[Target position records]

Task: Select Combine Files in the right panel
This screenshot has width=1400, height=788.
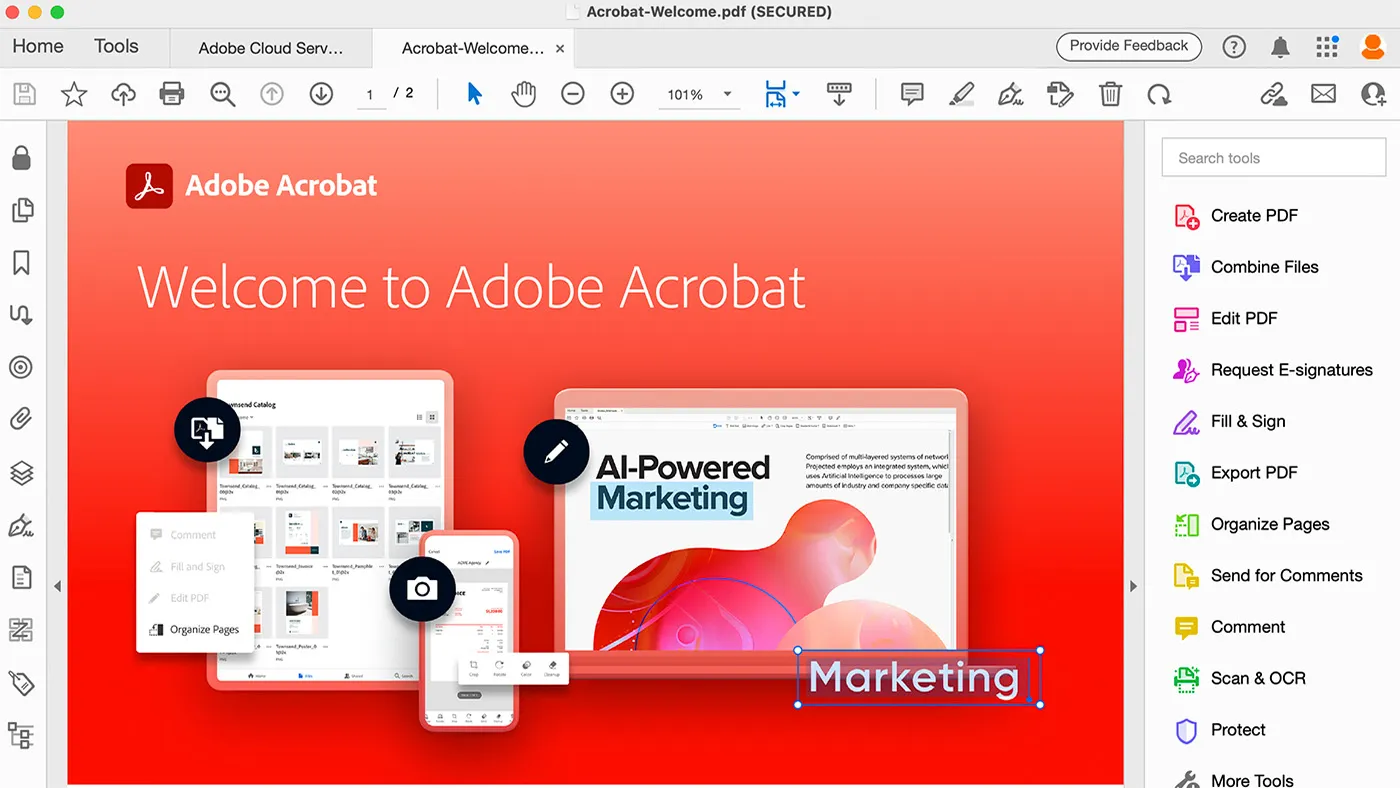Action: (x=1266, y=267)
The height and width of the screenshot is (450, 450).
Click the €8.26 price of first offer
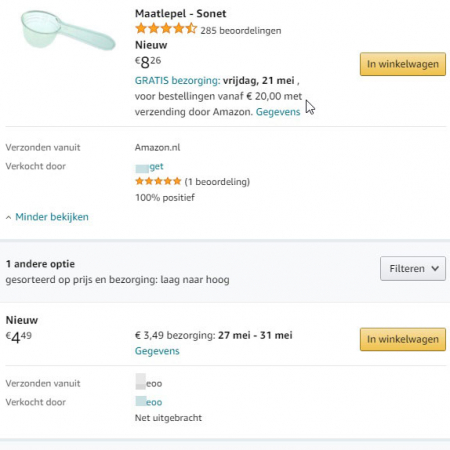pos(148,62)
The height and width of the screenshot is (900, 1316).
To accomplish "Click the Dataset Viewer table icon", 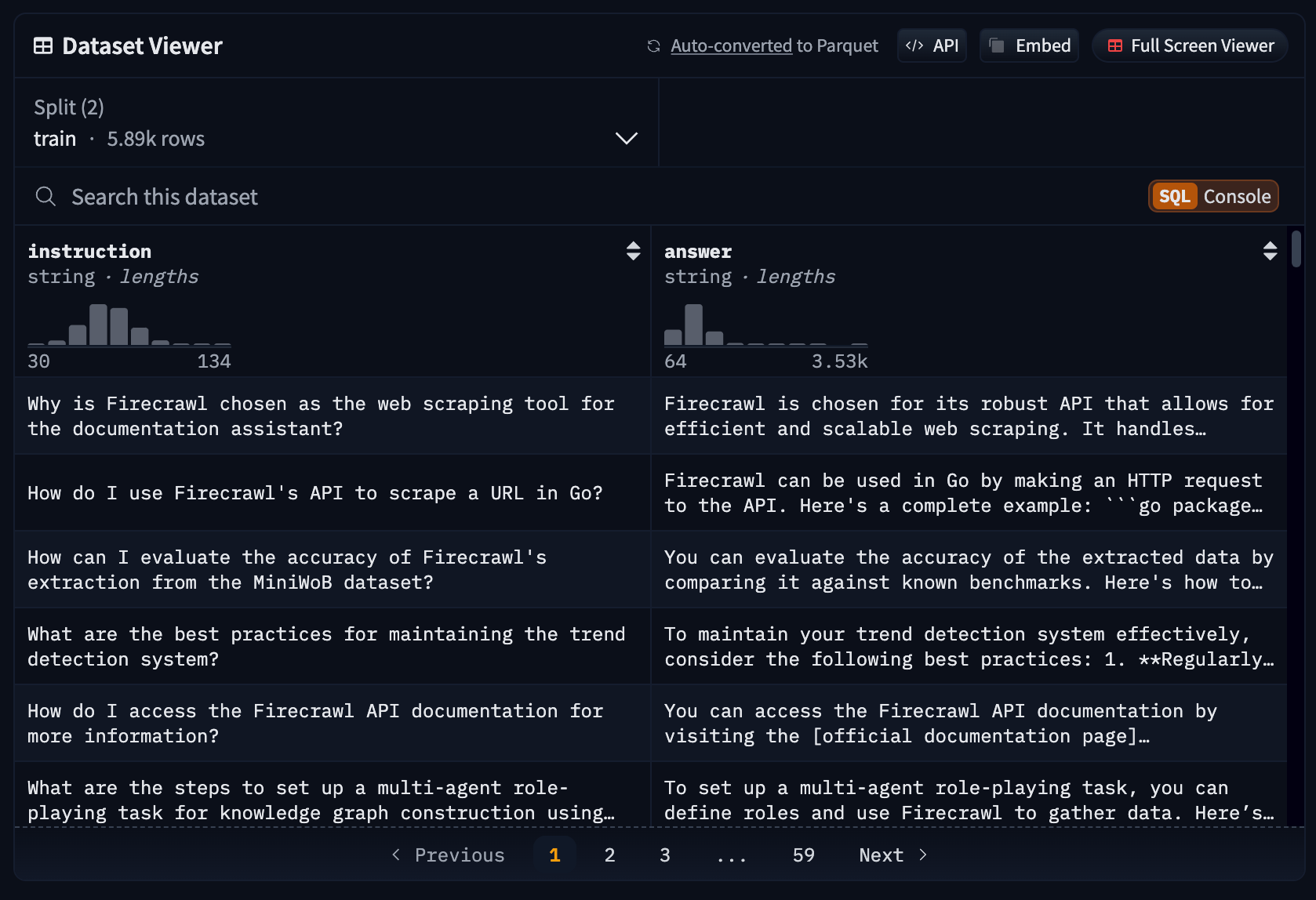I will click(43, 46).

*GIVEN PROBLEM*
Which lines in the records above contain the string "screenshot"? Show each of those lines in full, and treat uppercase and lowercase as different.

*SOLUTION BELOW*
This screenshot has width=1400, height=788.
The height and width of the screenshot is (450, 450).
The height and width of the screenshot is (900, 1316).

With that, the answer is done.